Texas Guadaloop and 512 Hyperloop Compete this Weekend at SpaceX Hyperloop Competition II

James McGinness, team lead for Texas Guadaloop with Chad Kassem, build lead. with the frame of the Guadaloop pod.

Earlier this month, in the basement of the Ernest Cockrell Jr. Hall at the University of Texas at Austin campus, James McGinness worked with his team to put the final touches on a transportation pod for Texas Guadaloop.

McGinness, team lead for Texas Guadaloop, graduated with his Masters in Mechanical Engineering from UT in May, but has spent his summer along with Chad Kassem, the build lead, and other members of the 20-person team working on the pod.

Texas Guadaloop is one of two teams from UT Austin competing in SpaceX’s Hyperloop Pod Competition II. The other team is 512 Hyperloop. The teams have not collaborated, McGinness said.

Altogether, 24 teams comprised of more than 600 students from colleges and universities worldwide will compete this weekend.

The UT teams don’t get class credit for their creations. They are not paid. But they have raised some money along the way to get their creation from the basement to the track at SpaceX’s headquarters in Hawthorne, Calif. this weekend. The road to Hawthorne has been a long and windy one for Texas Guadaloop.

“When we started this, I hadn’t even started at UT yet,” McGinness said.

The hyperloop idea goes back to a paper Elon Musk, founder of SpaceX and Tesla, wrote in 2013 that came up with the idea for the high-speed ground transport in pods. In 2015, SpaceX announced plans to host a competition for teams to design and build a half scale Hyperloop Pod.

In January 2016, Texas Gudaloop presented its design to SpaceX but it wasn’t selected to compete, McGinness said. Teams selected presented their pods at the first SpaceX Hyperloop competition in January of 2017. SpaceX liked the results so much they put on the second competition for this summer. And Guadaloop was selected to compete in the second hyperloop competition.

On Friday, the teams began testing their pods with a series of inspections for fitness and safety.

Texas Guadaloop’s pod weighs 1,200 pounds and is 14 feet long and more than three feet wide. It has one of the larger, and heavier pods, said Kassem, who used to build race cars.

On Saturday, those cleared for competition “will compete with one criterion: maximum speed,” on a one-mile track with successful deceleration (which means no crashes), according to SpaceX.

Speeds on the track could exceed 200 miles per hour, McGinness said. But the Guadaloop pod team will be happy to crack the 100 miles per hour milestone, he said.

“If we hit 100 miles per hour on air bearings, no one has ever done that before so that’s kind of what our goal is,” he said. “That would at least prove the fundamentals that there is something there to the idea.”

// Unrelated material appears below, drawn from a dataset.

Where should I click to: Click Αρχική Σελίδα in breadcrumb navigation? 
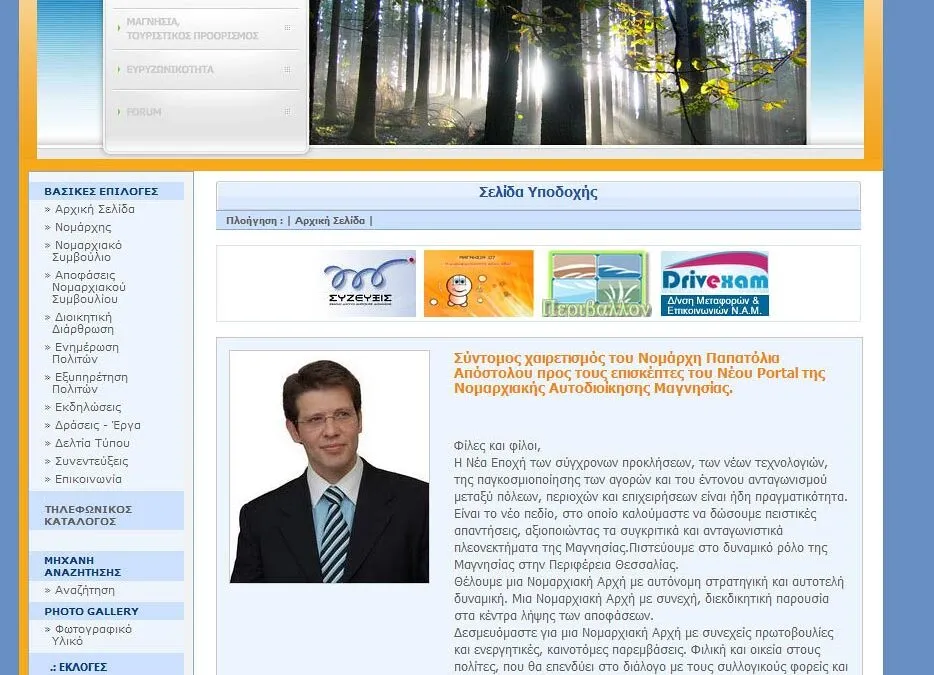pos(330,221)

Air bearings are pressured air that levitate the pod, McGinness said. Most teams are using magnetic levitation, which has been around. There’s even a couple of teams using wheels on their pods, McGinness said. Out of the 24 teams, less than five are using air bearings, he said. The 512 Hyperloop team is using magnetic levitation.

“We would love to win, that’s obviously a goal, especially winning on air bearings, but we really want to get on the track and show this idea works,” McGinness said.

The Texas Guadaloop team didn’t outsource any labor, they did it all in-house, McGinness said. They did all the welding and machined everything in-house, he said.

“This has felt like my full-time job for two years,” McGinness said.